--- Start of GIVEN DATA ---

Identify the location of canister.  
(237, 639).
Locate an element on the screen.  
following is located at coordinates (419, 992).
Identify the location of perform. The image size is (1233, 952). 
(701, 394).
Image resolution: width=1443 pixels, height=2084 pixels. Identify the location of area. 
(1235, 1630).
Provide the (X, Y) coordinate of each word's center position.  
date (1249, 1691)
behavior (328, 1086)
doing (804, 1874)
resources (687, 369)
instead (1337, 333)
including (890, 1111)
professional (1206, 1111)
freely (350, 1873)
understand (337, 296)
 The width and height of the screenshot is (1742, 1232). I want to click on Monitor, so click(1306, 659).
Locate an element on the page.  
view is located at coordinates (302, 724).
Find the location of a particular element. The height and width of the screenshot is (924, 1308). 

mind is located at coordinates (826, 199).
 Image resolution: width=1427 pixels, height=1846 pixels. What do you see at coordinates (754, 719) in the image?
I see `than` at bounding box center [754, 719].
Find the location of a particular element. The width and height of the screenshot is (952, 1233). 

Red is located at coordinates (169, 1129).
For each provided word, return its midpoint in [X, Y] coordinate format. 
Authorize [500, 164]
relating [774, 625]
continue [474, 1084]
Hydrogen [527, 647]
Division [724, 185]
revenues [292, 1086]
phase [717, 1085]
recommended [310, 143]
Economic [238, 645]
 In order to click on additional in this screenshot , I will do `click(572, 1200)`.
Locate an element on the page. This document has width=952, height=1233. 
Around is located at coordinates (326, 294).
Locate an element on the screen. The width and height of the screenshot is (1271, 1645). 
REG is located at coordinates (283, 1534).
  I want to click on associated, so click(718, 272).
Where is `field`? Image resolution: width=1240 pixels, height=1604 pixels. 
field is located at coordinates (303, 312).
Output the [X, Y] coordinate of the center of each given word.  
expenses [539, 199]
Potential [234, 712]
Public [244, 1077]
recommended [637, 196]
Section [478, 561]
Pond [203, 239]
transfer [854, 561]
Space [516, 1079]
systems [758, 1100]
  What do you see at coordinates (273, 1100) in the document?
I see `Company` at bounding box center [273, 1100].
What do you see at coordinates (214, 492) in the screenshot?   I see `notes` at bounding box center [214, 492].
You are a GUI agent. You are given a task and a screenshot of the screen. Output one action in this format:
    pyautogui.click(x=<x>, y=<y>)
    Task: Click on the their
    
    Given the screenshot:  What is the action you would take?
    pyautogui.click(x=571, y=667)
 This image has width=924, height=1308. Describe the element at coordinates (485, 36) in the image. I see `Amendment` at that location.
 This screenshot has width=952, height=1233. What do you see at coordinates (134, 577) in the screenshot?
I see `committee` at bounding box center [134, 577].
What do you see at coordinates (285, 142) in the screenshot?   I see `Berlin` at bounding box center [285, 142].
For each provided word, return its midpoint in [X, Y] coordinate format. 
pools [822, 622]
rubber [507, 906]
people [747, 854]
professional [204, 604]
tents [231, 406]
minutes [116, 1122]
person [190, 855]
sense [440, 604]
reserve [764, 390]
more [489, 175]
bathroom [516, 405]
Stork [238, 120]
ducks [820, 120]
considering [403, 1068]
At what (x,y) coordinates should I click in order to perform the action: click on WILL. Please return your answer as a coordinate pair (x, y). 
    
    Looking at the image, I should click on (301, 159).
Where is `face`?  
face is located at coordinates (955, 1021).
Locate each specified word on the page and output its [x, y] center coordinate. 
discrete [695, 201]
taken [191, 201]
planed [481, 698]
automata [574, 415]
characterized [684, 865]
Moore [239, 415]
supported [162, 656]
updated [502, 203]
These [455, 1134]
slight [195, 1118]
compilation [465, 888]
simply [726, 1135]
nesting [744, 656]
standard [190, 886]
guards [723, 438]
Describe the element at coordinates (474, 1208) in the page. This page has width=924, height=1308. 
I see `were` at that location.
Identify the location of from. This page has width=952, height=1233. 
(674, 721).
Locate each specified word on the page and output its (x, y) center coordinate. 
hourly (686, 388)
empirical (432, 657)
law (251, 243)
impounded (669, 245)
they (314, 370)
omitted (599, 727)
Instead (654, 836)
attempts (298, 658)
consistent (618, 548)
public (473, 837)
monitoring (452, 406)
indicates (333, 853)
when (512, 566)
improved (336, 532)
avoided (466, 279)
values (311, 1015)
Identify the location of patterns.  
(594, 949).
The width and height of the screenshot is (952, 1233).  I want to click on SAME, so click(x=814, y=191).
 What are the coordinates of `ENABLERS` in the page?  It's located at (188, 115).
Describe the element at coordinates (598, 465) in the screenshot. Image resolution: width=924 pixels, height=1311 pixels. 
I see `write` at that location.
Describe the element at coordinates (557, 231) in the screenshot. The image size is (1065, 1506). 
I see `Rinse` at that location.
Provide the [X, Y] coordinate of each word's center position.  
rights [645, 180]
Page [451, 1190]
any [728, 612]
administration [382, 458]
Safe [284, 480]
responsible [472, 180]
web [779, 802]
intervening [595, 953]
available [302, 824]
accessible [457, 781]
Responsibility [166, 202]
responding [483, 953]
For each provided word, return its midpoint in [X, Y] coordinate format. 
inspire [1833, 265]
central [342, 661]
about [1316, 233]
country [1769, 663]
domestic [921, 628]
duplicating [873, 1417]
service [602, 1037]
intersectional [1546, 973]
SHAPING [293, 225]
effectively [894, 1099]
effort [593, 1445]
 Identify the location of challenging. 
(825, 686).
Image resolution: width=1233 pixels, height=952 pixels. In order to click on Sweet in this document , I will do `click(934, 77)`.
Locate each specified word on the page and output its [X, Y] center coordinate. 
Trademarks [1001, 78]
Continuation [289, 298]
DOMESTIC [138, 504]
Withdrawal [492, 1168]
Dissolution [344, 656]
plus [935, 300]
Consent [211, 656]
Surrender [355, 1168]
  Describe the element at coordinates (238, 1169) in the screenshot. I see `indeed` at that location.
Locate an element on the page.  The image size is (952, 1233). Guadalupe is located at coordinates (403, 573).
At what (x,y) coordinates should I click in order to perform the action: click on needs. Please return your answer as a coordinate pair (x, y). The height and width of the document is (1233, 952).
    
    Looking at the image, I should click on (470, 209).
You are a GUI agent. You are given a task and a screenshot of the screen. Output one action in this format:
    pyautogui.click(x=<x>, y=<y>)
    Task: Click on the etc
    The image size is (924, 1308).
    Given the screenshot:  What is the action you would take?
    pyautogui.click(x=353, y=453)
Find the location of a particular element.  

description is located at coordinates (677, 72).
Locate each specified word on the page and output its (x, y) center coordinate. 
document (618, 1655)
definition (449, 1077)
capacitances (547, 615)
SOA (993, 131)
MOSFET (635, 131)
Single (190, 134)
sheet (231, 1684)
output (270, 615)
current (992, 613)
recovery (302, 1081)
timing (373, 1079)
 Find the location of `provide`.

--- End of GIVEN DATA ---

**SHORT EXERCISE**
Copy all of the data again, swapping each occurrence of "Identify the location of" for "Determine the position of" and leaving everything else unchanged.

**RESULT FOR THIS EXERCISE**
Determine the position of canister.  
(237, 639).
Locate an element on the screen.  
following is located at coordinates (419, 992).
Determine the position of perform. The image size is (1233, 952). 
(701, 394).
Image resolution: width=1443 pixels, height=2084 pixels. Determine the position of area. 
(1235, 1630).
Provide the (X, Y) coordinate of each word's center position.  
date (1249, 1691)
behavior (328, 1086)
doing (804, 1874)
resources (687, 369)
instead (1337, 333)
including (890, 1111)
professional (1206, 1111)
freely (350, 1873)
understand (337, 296)
 The width and height of the screenshot is (1742, 1232). I want to click on Monitor, so click(1306, 659).
Locate an element on the page.  
view is located at coordinates (302, 724).
Find the location of a particular element. The height and width of the screenshot is (924, 1308). 

mind is located at coordinates (826, 199).
 Image resolution: width=1427 pixels, height=1846 pixels. What do you see at coordinates (754, 719) in the image?
I see `than` at bounding box center [754, 719].
Find the location of a particular element. The width and height of the screenshot is (952, 1233). 

Red is located at coordinates (169, 1129).
For each provided word, return its midpoint in [X, Y] coordinate format. 
Authorize [500, 164]
relating [774, 625]
continue [474, 1084]
Hydrogen [527, 647]
Division [724, 185]
revenues [292, 1086]
phase [717, 1085]
recommended [310, 143]
Economic [238, 645]
 In order to click on additional in this screenshot , I will do `click(572, 1200)`.
Locate an element on the page. This document has width=952, height=1233. 
Around is located at coordinates (326, 294).
Locate an element on the screen. The width and height of the screenshot is (1271, 1645). 
REG is located at coordinates (283, 1534).
  I want to click on associated, so click(718, 272).
Where is `field`? Image resolution: width=1240 pixels, height=1604 pixels. 
field is located at coordinates (303, 312).
Output the [X, Y] coordinate of the center of each given word.  
expenses [539, 199]
Potential [234, 712]
Public [244, 1077]
recommended [637, 196]
Section [478, 561]
Pond [203, 239]
transfer [854, 561]
Space [516, 1079]
systems [758, 1100]
  What do you see at coordinates (273, 1100) in the document?
I see `Company` at bounding box center [273, 1100].
What do you see at coordinates (214, 492) in the screenshot?   I see `notes` at bounding box center [214, 492].
You are a GUI agent. You are given a task and a screenshot of the screen. Output one action in this format:
    pyautogui.click(x=<x>, y=<y>)
    Task: Click on the their
    
    Given the screenshot:  What is the action you would take?
    pyautogui.click(x=571, y=667)
 This image has width=924, height=1308. Describe the element at coordinates (485, 36) in the image. I see `Amendment` at that location.
 This screenshot has width=952, height=1233. What do you see at coordinates (134, 577) in the screenshot?
I see `committee` at bounding box center [134, 577].
What do you see at coordinates (285, 142) in the screenshot?   I see `Berlin` at bounding box center [285, 142].
For each provided word, return its midpoint in [X, Y] coordinate format. 
pools [822, 622]
rubber [507, 906]
people [747, 854]
professional [204, 604]
tents [231, 406]
minutes [116, 1122]
person [190, 855]
sense [440, 604]
reserve [764, 390]
more [489, 175]
bathroom [516, 405]
Stork [238, 120]
ducks [820, 120]
considering [403, 1068]
At what (x,y) coordinates should I click in order to perform the action: click on WILL. Please return your answer as a coordinate pair (x, y). 
    
    Looking at the image, I should click on (301, 159).
Where is `face`?  
face is located at coordinates (955, 1021).
Locate each specified word on the page and output its [x, y] center coordinate. 
discrete [695, 201]
taken [191, 201]
planed [481, 698]
automata [574, 415]
characterized [684, 865]
Moore [239, 415]
supported [162, 656]
updated [502, 203]
These [455, 1134]
slight [195, 1118]
compilation [465, 888]
simply [726, 1135]
nesting [744, 656]
standard [190, 886]
guards [723, 438]
Describe the element at coordinates (474, 1208) in the page. This page has width=924, height=1308. 
I see `were` at that location.
Determine the position of from. This page has width=952, height=1233. 
(674, 721).
Locate each specified word on the page and output its (x, y) center coordinate. 
hourly (686, 388)
empirical (432, 657)
law (251, 243)
impounded (669, 245)
they (314, 370)
omitted (599, 727)
Instead (654, 836)
attempts (298, 658)
consistent (618, 548)
public (473, 837)
monitoring (452, 406)
indicates (333, 853)
when (512, 566)
improved (336, 532)
avoided (466, 279)
values (311, 1015)
Determine the position of patterns.  
(594, 949).
The width and height of the screenshot is (952, 1233).  I want to click on SAME, so click(x=814, y=191).
 What are the coordinates of `ENABLERS` in the page?  It's located at (188, 115).
Describe the element at coordinates (598, 465) in the screenshot. Image resolution: width=924 pixels, height=1311 pixels. 
I see `write` at that location.
Describe the element at coordinates (557, 231) in the screenshot. The image size is (1065, 1506). 
I see `Rinse` at that location.
Provide the [X, Y] coordinate of each word's center position.  
rights [645, 180]
Page [451, 1190]
any [728, 612]
administration [382, 458]
Safe [284, 480]
responsible [472, 180]
web [779, 802]
intervening [595, 953]
available [302, 824]
accessible [457, 781]
Responsibility [166, 202]
responding [483, 953]
For each provided word, return its midpoint in [X, Y] coordinate format. 
inspire [1833, 265]
central [342, 661]
about [1316, 233]
country [1769, 663]
domestic [921, 628]
duplicating [873, 1417]
service [602, 1037]
intersectional [1546, 973]
SHAPING [293, 225]
effectively [894, 1099]
effort [593, 1445]
 Determine the position of challenging. 
(825, 686).
Image resolution: width=1233 pixels, height=952 pixels. In order to click on Sweet in this document , I will do `click(934, 77)`.
Locate each specified word on the page and output its [X, Y] center coordinate. 
Trademarks [1001, 78]
Continuation [289, 298]
DOMESTIC [138, 504]
Withdrawal [492, 1168]
Dissolution [344, 656]
plus [935, 300]
Consent [211, 656]
Surrender [355, 1168]
  Describe the element at coordinates (238, 1169) in the screenshot. I see `indeed` at that location.
Locate an element on the page.  The image size is (952, 1233). Guadalupe is located at coordinates (403, 573).
At what (x,y) coordinates should I click in order to perform the action: click on needs. Please return your answer as a coordinate pair (x, y). The height and width of the document is (1233, 952).
    
    Looking at the image, I should click on (470, 209).
You are a GUI agent. You are given a task and a screenshot of the screen. Output one action in this format:
    pyautogui.click(x=<x>, y=<y>)
    Task: Click on the etc
    The image size is (924, 1308).
    Given the screenshot:  What is the action you would take?
    pyautogui.click(x=353, y=453)
Find the location of a particular element.  

description is located at coordinates (677, 72).
Locate each specified word on the page and output its (x, y) center coordinate. 
document (618, 1655)
definition (449, 1077)
capacitances (547, 615)
SOA (993, 131)
MOSFET (635, 131)
Single (190, 134)
sheet (231, 1684)
output (270, 615)
current (992, 613)
recovery (302, 1081)
timing (373, 1079)
 Find the location of `provide`.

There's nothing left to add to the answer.